== WORK TO BE COMPLETED ==
Return all of the data exactly, with nothing left out but the pictures.

Data entries

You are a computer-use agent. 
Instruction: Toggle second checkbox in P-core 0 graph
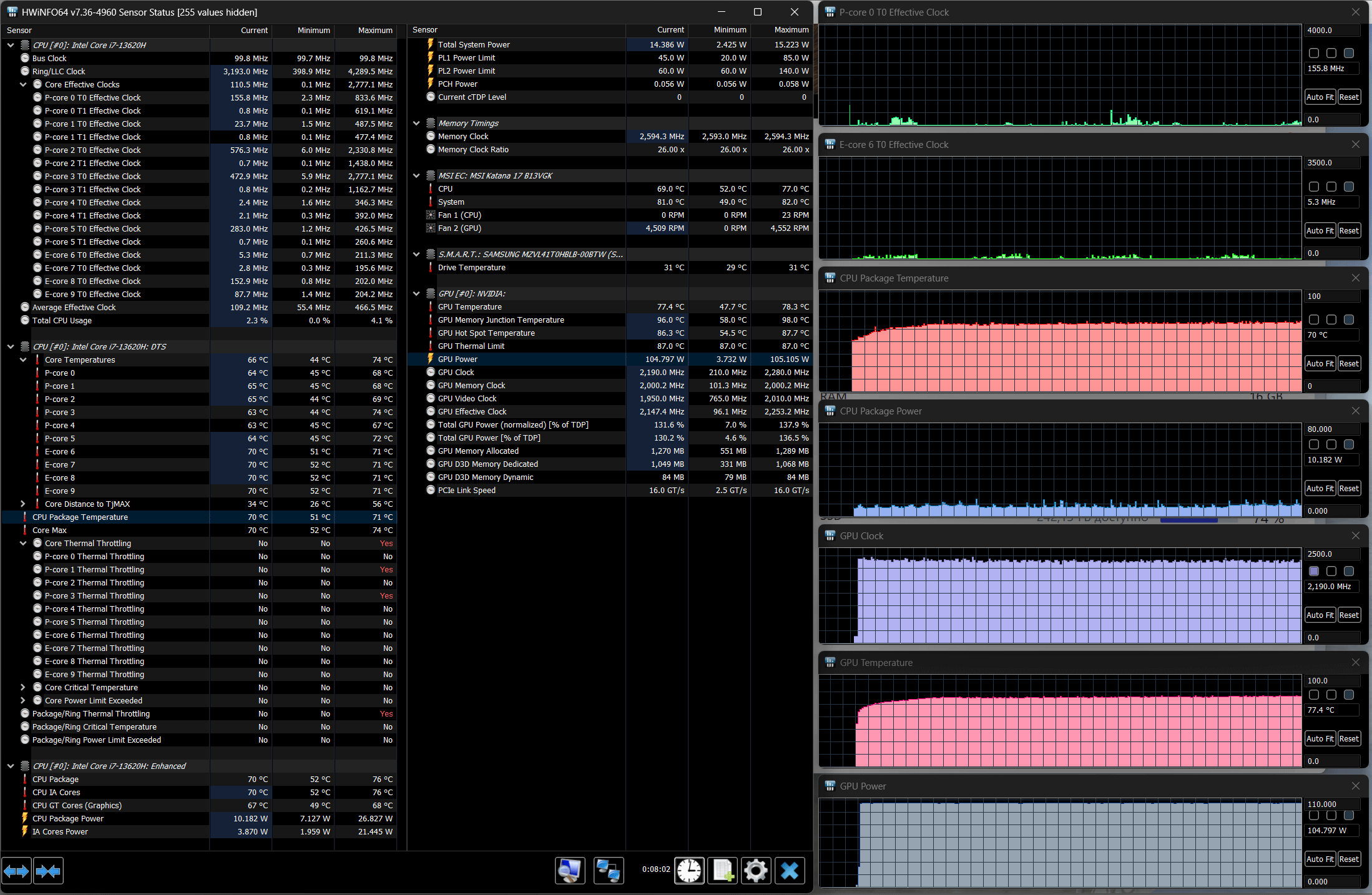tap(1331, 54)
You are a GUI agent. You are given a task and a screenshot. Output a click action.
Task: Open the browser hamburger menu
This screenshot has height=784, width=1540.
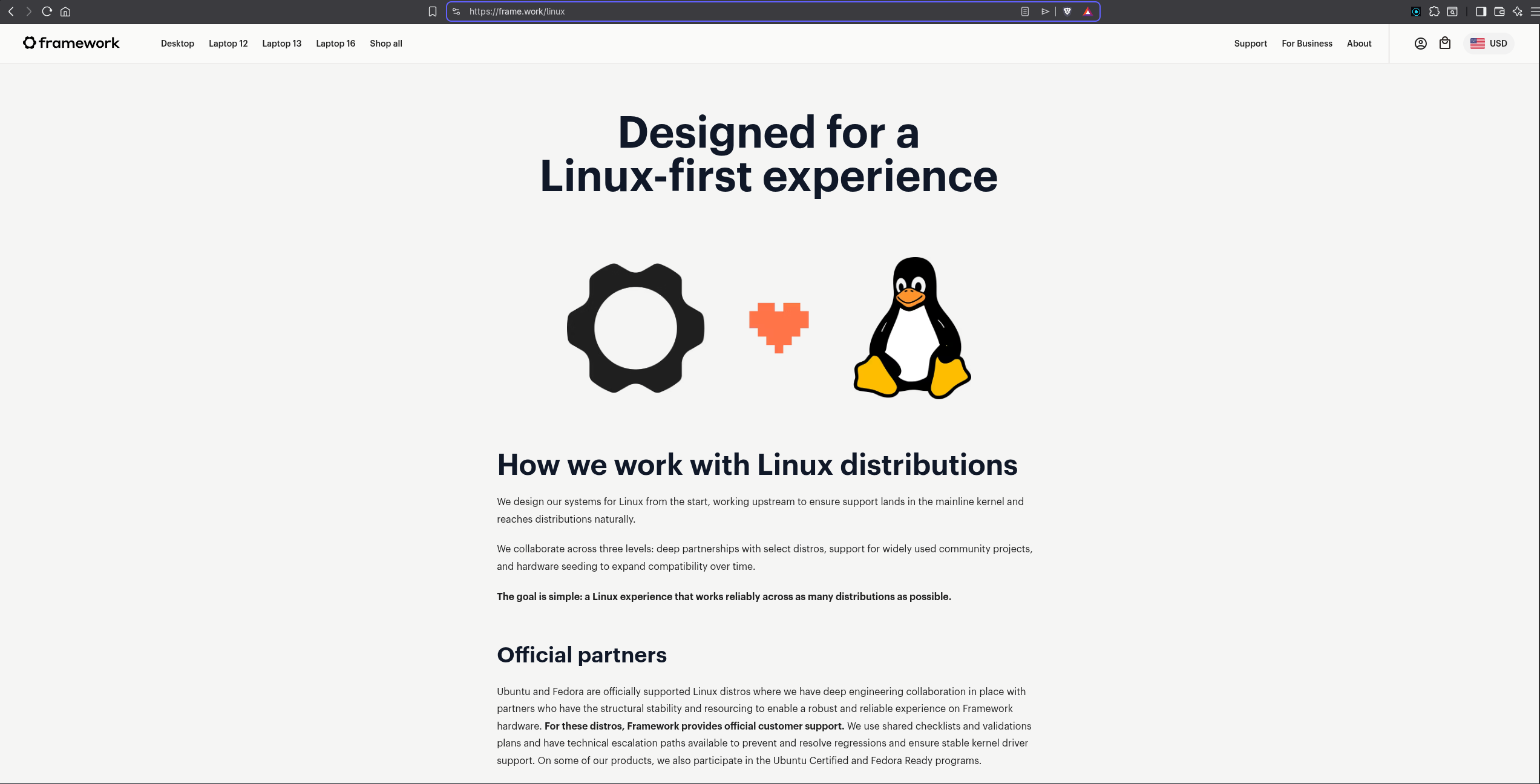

== TASK SOLUTION ==
You are a computer-use agent. 
Instruction: Toggle second checkbox in P-core 0 graph
tap(1331, 54)
You are a GUI agent. You are given a task and a screenshot. Output a click action.
Task: Open the browser hamburger menu
This screenshot has height=784, width=1540.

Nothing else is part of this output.